Driver in Deadly Bus Accident Near Tel Aviv Airport Was Overworked, Police Suspect

44-year-old had driven for at least seven hours without taking a break because ‘he wasn’t tired,’ court hears

Alexander Leibman in court, Rishon Letzion, December 23, 2019.
Moti Milrod

Israel Police suspect a bus driver involved in a fatal accident on Sunday near Ben-Gurion International Airport hadn’t rested enough between trips, in what they told court on Thursday was contempt for the law.

Some of the driver’s superiors in the Egged bus company were also questioned, sources told Haaretz, as police say they would have to explain why he didn’t take a break.

Four passengers on the 947 bus from Jerusalem to Haifa were killed and 14 others injured when the driver, 44-year-old Alexander Leibman, apparently lost control, running into a bus stop on Route 40 near Bedek Junction and then going off the road.
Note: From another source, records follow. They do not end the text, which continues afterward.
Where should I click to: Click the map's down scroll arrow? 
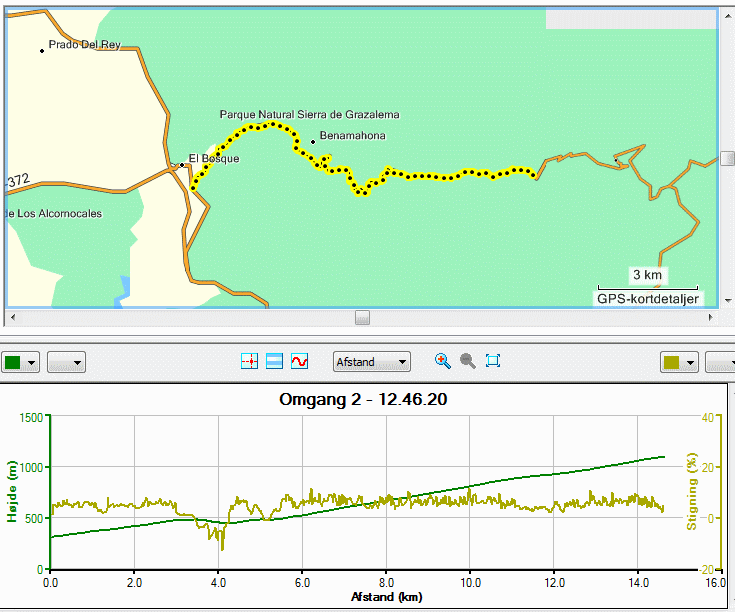click(x=728, y=300)
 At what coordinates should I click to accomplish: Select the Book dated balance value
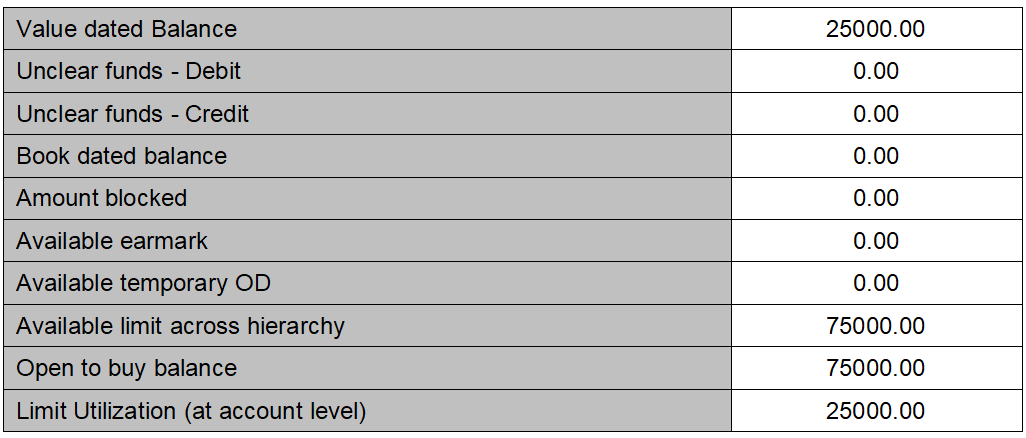point(876,156)
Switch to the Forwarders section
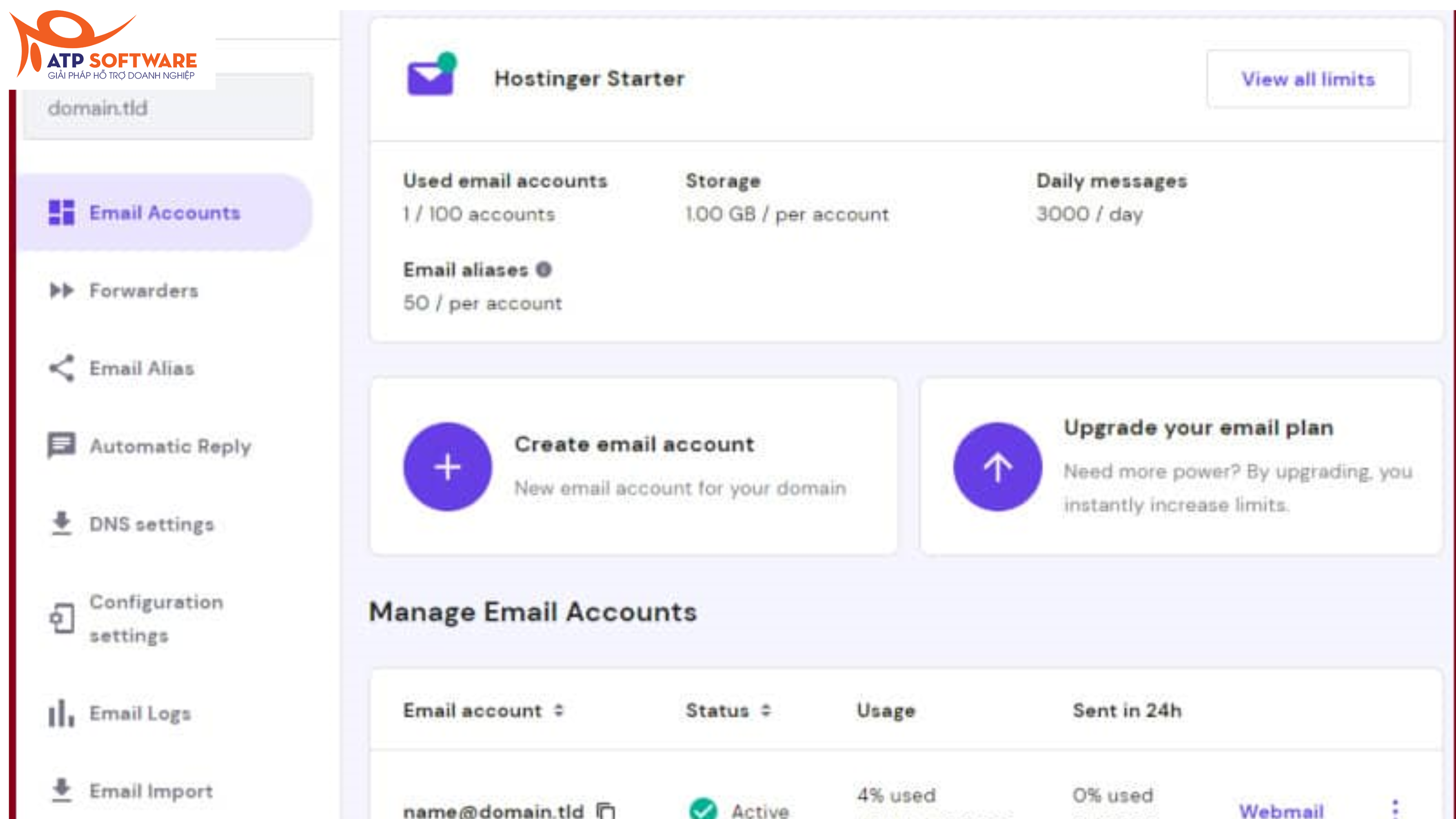The width and height of the screenshot is (1456, 819). 144,291
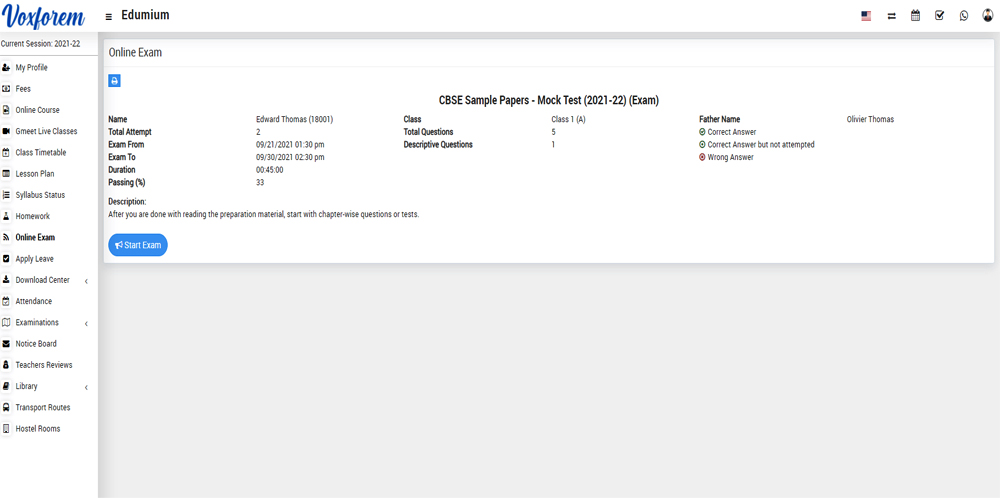Open My Profile from sidebar
The height and width of the screenshot is (498, 1000).
click(x=31, y=68)
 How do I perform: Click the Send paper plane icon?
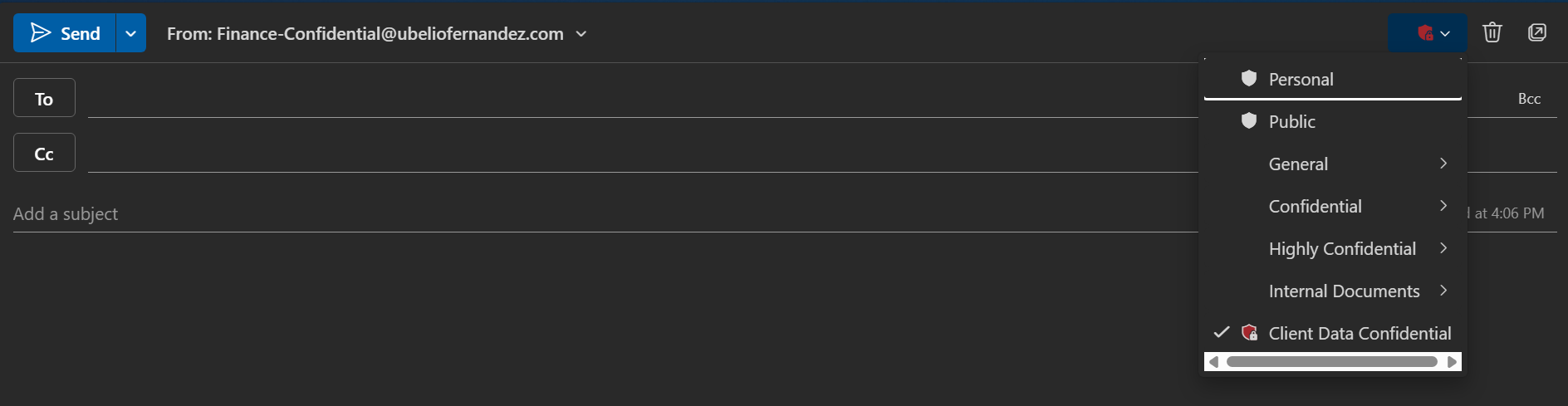tap(40, 33)
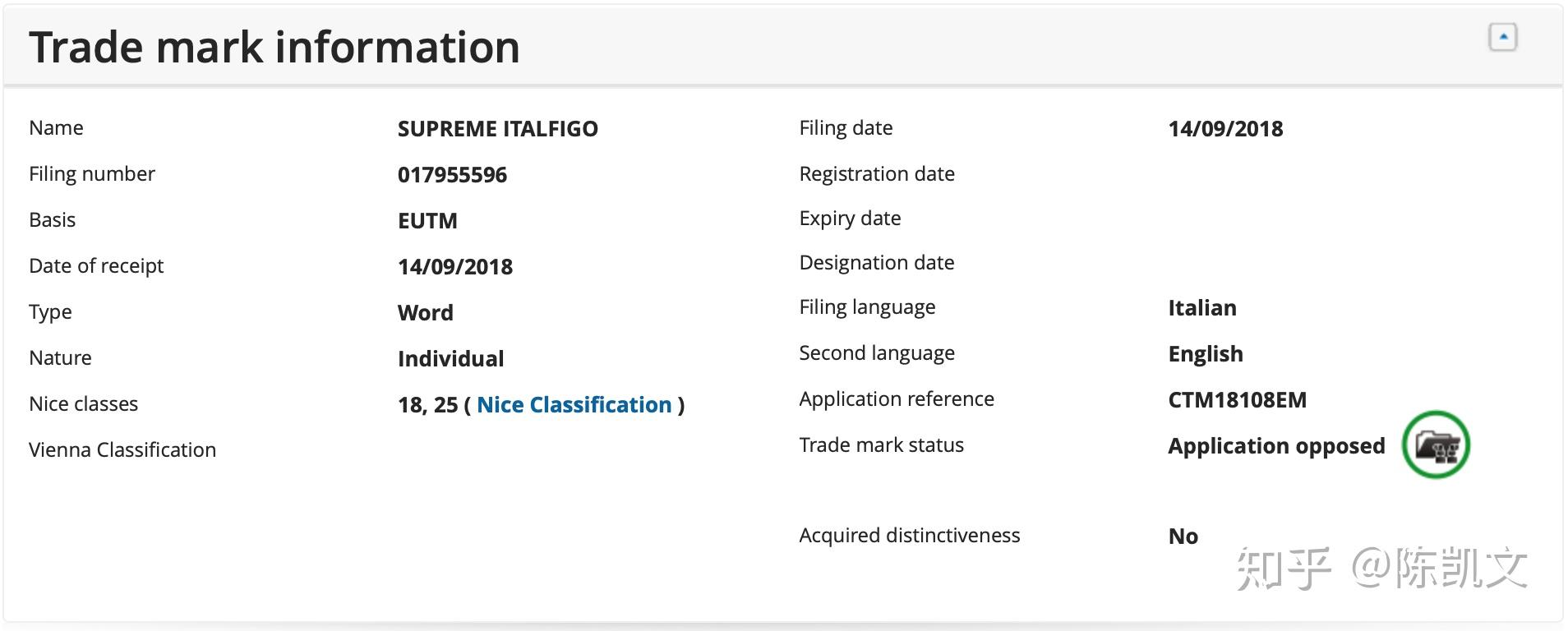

The four dead were trapped under the concrete side of the bus stop, which collapsed after the bus hit it.

Leibman could be charged with reckless homicide, police say, which carries a maximum sentence of 12 years in prison, in addition to involuntary manslaughter, reckless driving and other traffic offenses.

Police has sought the public’s help in reaching out to people who were only lightly injured in the accident and left the scene on their own, as they may be able to shed light on what happened in the seconds preceding the crash.

The scene of a bus crash near Ben-Gurion International Airport on December 22, 2019.
Ofer Vaknin

GPS data from the bus’s systems showed it was going only 60 km/h at the time of the accident, which was within the speed limit, the bus company said earlier this week, adding that the driver had a valid license and the bus had been properly maintained.

At a hearing in the Rishon Letzion Magistrate’s Court on Thursday, police representative Senior Staff Sgt. Maj. Eli Sayag said Leibman had driven for at least seven hours without a break, whereas the law requires a half-hour break every four hours.

“He was asked why he didn’t rest, and he said he wasn’t tired,” Sayag told the court. But the law doesn’t leave this to the driver’s discretion, he noted, so “he should have stopped for at least half an hour.”

Sayag added that other Egged officials would also be questioned. The court ordered Leibman released to house arrest, rejecting police’s request that he be kept in custody for another five days lest he coordinate his story with other employees.

Egged said on Thursday it has no intention of obstructing the investigation and will wait until the results are published. It added that it has complete faith in the police and is cooperating with the probe.